I'm at like, a whole new stage in my life right now. I'm starting a new school, making new friends and becoming who I will be. It being Junior year is pretty tough. I'm worried about grades and school and friends, but those are all normal. I don't really want my Mass Academy classmates to read some things that i've written in the past two years. Even if no one else thinks it, I think I've grown up alot in 2 years. When i made my livejournal, it was the summer after 7th grade. That seems so long ago. I remember taking the code from katie without her permission because I wanted one. I don't remember why.
Today was a good day and I like days like that. I keep feeling so good after spending time with my classmates because they get me really well. I'm the youngest in my class, no surprize, but they don't mkae a big deal about it. Today Mala asked why I skiped a grade, and I considered lying because I really am embarassed about how it came about, but I told the truth, mostly.We were talking on the way to the Campus Center where we were all going to study., There were like 10 of us. I told them about the kids at Tahanto not liking me. I told them about how I was so out of place and how my classmates detested me so much they felt they had to make threats against my life, even if they weren't actually going to act on it. It surprized the few people who I was talking to. Mala didn't understand that people find me anything but amusing (obviously she shasn't figured out I can be annoying...). She says she wants a tape recording of my voice so when she's sad she can listen to it and it will make her laugh. I love that it's just random like that and I'm not made fun of for my silly voice, but teased about it in a friendly way. I love how I feel when Danielle or kim or Mala or anyone jokes around ith me. I love that Kim and I kick (our form of kick boxing sans the boxing. basically, we just kick each other, We call it a sport. We told the PE teacher that we kick when she asked what sports we do.) I like that noone is a jerk to me just because I'm not all sports gung-ho like the boys in my class. it was me and like 8 girls doing Yoga/Pilaties during gym. I like that people accept me as I am, no questions asked. I like that they seem to want to know about me and I like that they don't hold things against me. I was really scared about telling people that I had been out of school and skipping a grade only came up because I could not be with my classmates, but they didn't even care about the circumstances. Everyone was just apauled that I had been out of school for months.

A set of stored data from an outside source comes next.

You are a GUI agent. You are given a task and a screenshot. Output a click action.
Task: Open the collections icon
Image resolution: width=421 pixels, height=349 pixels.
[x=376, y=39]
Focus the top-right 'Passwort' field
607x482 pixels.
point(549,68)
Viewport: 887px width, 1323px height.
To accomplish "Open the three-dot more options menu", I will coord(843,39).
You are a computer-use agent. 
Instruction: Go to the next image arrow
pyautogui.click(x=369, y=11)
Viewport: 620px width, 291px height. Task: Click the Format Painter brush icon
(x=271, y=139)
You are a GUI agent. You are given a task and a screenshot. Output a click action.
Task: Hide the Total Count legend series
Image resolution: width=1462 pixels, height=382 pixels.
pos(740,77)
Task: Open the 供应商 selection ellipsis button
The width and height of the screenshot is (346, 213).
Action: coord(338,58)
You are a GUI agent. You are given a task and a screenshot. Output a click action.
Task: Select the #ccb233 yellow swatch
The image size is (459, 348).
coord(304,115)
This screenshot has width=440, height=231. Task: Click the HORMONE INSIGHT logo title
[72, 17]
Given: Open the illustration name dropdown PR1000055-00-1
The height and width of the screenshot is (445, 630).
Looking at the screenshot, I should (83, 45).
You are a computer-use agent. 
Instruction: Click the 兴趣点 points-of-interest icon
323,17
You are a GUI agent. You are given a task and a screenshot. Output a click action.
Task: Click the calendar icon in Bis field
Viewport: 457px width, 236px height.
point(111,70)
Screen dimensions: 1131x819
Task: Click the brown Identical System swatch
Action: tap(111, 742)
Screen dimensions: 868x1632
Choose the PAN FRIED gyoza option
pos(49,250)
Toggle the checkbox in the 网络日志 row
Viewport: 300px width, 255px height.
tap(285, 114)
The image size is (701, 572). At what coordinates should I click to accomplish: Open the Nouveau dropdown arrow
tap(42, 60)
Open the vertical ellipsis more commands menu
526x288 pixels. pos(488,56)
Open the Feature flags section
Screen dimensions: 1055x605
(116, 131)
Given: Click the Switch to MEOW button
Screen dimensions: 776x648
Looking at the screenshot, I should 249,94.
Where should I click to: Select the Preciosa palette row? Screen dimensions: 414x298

If ever there was doubt about wanting to go to the Academy, I'm so glad I'm there. It's like a completely different world for me and I really like it. Going to the Campus Center was WICKED fun. The college students playing pool were like "Are you the HS kids?" and then gave out high fives. I found it so funny. Everyone is so nice as of now. I'm loving that. I'm also loving that I can be my doofy self and make stupid jokes and not have peopleflip out at me.
Everyone is so laid back (and democrats, might I add). I like it.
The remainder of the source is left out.